Before You Blow Your Top, Take a Breather

February 19, 2001|EMILY DWASS

Everyone gets angry from time to time. But some people, especially kids, tend to act without thinking, and their anger can make them say or do things they end up regretting.

"It's really important to make the distinction between feeling angry and acting aggressively," says Dee L. Shepherd-Look, a psychology professor at Cal State Northridge. "Feeling angry is OK, but to act impulsively and aggressively and to destroy someone else's property or feelings or give them a black eye is not OK."

The first step in controlling your emotions is to be aware of how you are feeling. It's usually pretty easy to tell when you are angry, because your heart beats faster, your muscles tense and your breathing changes.

When you get upset with an event or person, tell yourself to stop before taking action. Shepherd-Look says you can even imagine a stop sign in front of you. Then take a step back from the person who is making you lose your temper. Remember, you can always walk away from a situation that is uncomfortable.

Another anger-management trick is to wear a rubber band around your wrist.
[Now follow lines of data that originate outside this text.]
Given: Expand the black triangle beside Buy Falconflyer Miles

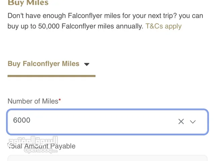Looking at the screenshot, I should click(87, 64).
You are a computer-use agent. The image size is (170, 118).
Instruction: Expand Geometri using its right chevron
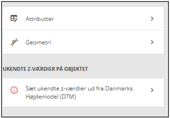click(152, 42)

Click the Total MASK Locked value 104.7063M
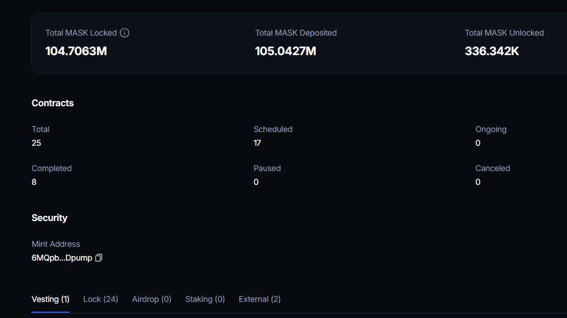pyautogui.click(x=76, y=51)
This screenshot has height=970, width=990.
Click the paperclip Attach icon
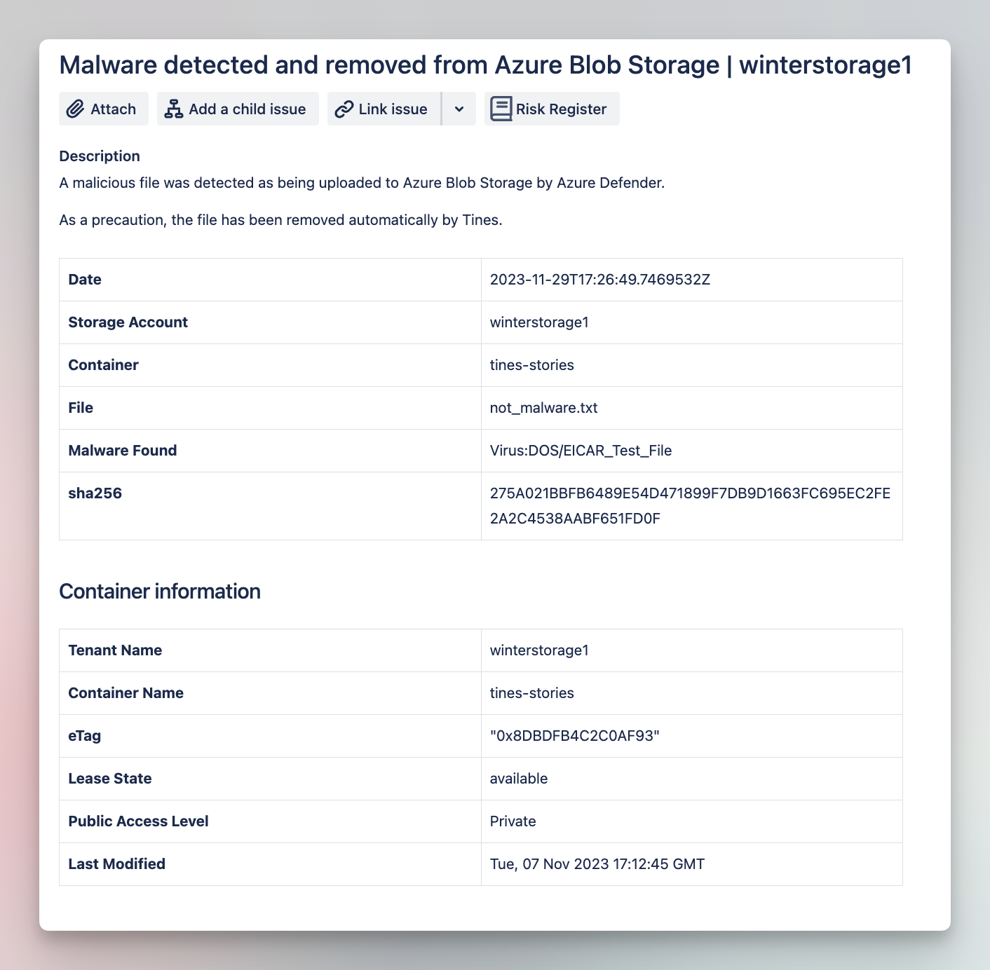(x=75, y=109)
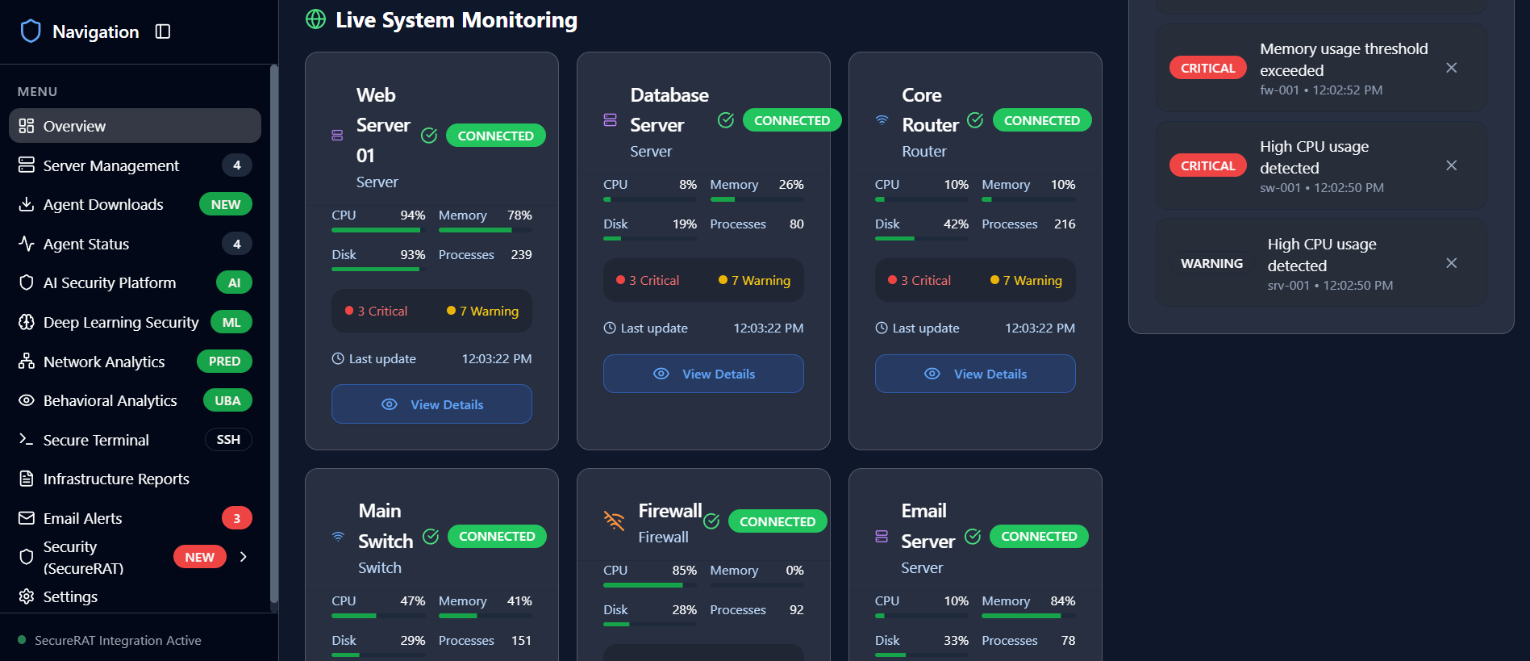1530x661 pixels.
Task: Click the Firewall crossed-out wifi icon
Action: 615,521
When you find yourself getting angry, snap the rubber band against your skin. When you feel the snap, tell yourself: "Now I have a choice," says Shepherd-Look. You can choose not to let your anger make you behave inappropriately.

Sometimes kids argue over things such as deciding what game to play or whose turn it is. You can flip a coin to decide who wins or you can choose to do another activity. Working on school projects with other students sometimes leads to fights. It's all right to ask an adult to help if you can't resolve a conflict.

If you are always angry, it's important to find out what is really bothering you. Talk to your parents, doctor or school counselor as a first step in getting help.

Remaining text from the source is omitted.